Research article

Regulation of survival in adult hippocampal and glioblastoma stem cell lineages by the homeodomain-only protein HOP

Arianna De Toni^1* , Marie Zbinden^2* , Jonathan A Epstein³ , Ariel Ruiz i Altaba² , Alain Prochiantz^1,4 and Isabelle Caillé^1,5

¹  UMR CNRS 8542, ENS, rue d'Ulm, 75005 Paris, France

²  University of Geneva Medical School, 8542 CMU, rue Michel Servet, CH-1211 Geneva 4, Switzerland

³  Department of Cell and Developmental Biology, University of Pennsylvania School of Medicine, Curie Boulevard, Philadelphia, Pennsylvania 19104, USA

⁴  Collège de France, place Marcelin Berthelot, 75231 Paris Cedex 05, France

⁵  UFR de Biologie, Université Denis Diderot, 75013 Paris, France

author email corresponding author email* Contributed equally

Neural Development 2008, 3:13doi:10.1186/1749-8104-3-13

Published:	28 May 2008

Abstract

Background

Homeodomain proteins play critical roles in shaping the development of the embryonic central nervous system in mammals. After birth, neurogenic activities are relegated to stem cell niches, which include the subgranular layer of the dentate gyrus of the hippocampus. Here, we have analyzed the function of HOP (Homeodomain only protein) in this stem cell niche and in human glioblastomas.

Results

We find that HOP is strongly expressed by radial astrocytes of the dentate gyrus in mice, which are stem cells that give rise to hippocampal granular neurons throughout adulthood. Deletion or down-regulation of HOP results in a decrease of apoptosis of these stem cells without changes in proliferation, and in an increase in the number of newly formed granule neurons. We also find that human glioblastomas largely lack HOP expression and that reintroduction of HOP function in glioma cells cultured as gliomaspheres leads to enhanced apoptosis in a subset of cases.

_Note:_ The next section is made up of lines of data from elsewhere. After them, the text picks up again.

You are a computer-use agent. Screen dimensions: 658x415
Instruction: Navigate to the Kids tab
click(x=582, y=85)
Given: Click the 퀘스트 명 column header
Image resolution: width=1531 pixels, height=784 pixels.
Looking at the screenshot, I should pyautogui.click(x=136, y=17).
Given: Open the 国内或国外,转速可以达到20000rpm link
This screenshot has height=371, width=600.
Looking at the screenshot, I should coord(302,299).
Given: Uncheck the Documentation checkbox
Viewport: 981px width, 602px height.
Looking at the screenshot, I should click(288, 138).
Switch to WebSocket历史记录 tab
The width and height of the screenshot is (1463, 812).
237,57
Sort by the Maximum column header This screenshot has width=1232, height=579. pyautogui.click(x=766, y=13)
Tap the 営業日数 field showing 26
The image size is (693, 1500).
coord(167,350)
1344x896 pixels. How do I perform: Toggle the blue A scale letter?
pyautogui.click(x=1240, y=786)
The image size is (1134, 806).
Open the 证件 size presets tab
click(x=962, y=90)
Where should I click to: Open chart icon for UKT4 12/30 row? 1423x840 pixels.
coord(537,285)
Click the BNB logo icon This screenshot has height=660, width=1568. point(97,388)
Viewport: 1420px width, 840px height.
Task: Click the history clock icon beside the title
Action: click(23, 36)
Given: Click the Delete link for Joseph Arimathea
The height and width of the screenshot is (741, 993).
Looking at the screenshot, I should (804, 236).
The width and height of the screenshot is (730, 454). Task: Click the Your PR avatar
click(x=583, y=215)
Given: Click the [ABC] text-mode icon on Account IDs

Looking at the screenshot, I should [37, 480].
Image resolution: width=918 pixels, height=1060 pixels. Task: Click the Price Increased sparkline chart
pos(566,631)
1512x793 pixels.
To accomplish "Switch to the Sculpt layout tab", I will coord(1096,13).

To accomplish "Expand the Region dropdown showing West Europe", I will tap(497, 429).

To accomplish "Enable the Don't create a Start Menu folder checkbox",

In these cells, HOP function decreases clonogenicity.

Conclusion

These data suggest that HOP participates in the regulation of the adult mouse hippocampal stem cell niche by negatively affecting cell survival. In addition, HOP may work as a tumor suppressor in a subset of glioblastomas. HOP function thus appears to be critical in the adult brain in a region of continued plasticity, and its deregulation may contribute to disease.